Check a site for 404 errors with wget


2013-10-17

No one wants broken links on their site. Here's an easy way to check for 404 errors among the links on your website. First, you'll want to run this wget command:

wget -o ~/output.txt -r -l 10 --spider http://yoursite.com

This will run wget recursively up to ten links deep. This means it finds each link on http://yoursite.com and tests if they exist, then checks each link on the pages it just tested up to a path of 10 pages from the original. The --spider flag tells wget to refrain from downloading the pages, but just check to see if they exist.

Be aware that this may take a long time depending on the number of pages on your site. One site I crawled took multiple hours, checking over 5,000 dynamically build pages. This site takes about 3 seconds to crawl with wget with over 300 static urls to check.
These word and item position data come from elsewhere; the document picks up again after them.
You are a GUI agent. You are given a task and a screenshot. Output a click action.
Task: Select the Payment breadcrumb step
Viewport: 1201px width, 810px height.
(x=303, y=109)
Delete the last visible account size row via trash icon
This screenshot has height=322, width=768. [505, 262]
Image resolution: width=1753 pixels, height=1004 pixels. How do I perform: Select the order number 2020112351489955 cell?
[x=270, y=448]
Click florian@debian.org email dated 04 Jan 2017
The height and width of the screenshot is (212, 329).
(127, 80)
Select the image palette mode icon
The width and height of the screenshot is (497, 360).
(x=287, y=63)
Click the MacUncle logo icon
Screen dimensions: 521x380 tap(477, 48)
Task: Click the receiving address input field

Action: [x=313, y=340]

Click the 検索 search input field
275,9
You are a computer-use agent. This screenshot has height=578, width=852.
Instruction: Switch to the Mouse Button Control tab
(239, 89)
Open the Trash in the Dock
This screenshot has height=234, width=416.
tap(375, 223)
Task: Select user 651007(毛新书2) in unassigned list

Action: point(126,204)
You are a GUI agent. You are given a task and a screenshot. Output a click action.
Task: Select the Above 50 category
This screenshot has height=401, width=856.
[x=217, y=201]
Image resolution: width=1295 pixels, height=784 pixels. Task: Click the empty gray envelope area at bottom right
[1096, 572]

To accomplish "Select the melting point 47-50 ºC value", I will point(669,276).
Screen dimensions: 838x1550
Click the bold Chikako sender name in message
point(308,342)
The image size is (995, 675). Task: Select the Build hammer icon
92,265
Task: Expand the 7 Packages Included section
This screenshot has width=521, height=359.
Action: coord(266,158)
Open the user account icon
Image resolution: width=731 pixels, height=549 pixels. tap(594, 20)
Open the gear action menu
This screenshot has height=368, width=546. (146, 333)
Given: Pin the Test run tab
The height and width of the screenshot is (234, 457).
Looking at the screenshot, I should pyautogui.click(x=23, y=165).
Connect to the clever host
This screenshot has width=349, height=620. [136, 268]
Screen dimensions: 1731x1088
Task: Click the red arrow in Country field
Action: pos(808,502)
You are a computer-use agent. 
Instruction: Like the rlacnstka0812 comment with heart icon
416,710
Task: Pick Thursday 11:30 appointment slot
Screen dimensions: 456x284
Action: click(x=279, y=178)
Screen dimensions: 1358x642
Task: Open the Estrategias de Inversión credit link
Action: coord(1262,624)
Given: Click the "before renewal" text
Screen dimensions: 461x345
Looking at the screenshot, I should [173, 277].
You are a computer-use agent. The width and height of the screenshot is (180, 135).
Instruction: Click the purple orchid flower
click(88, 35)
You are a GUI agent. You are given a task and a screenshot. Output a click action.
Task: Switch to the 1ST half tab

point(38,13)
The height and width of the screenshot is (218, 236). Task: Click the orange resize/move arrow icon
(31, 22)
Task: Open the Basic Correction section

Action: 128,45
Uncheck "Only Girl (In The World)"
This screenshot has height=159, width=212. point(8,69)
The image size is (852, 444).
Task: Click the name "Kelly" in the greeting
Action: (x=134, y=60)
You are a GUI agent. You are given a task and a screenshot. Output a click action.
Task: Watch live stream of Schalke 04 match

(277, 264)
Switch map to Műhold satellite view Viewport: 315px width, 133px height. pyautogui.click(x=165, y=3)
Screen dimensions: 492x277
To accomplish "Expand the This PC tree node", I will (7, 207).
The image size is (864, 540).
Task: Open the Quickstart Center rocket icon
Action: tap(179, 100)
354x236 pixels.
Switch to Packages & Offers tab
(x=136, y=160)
To look through the output file for 404 errors, use this chain of commands:

grep -B 2 "404 Not Found" ~/output.txt | grep http:// | cut -d " " -f 4 | sort -u

This will search the file for "404 Not Found", then grab the relevant url and display only the unique urls that were encountered.

You can also feed wget a cookie if you have a site that uses that for authentication. I used this a Chrome extension called cookie.txt export to grab my session cookie. It even outputs the cookies into a wget-compatible text block.

You can easily adjust the second command to look for other http error codes by replacing the "404 Not Found" with your desired code ("500 Internal Server Error", etc).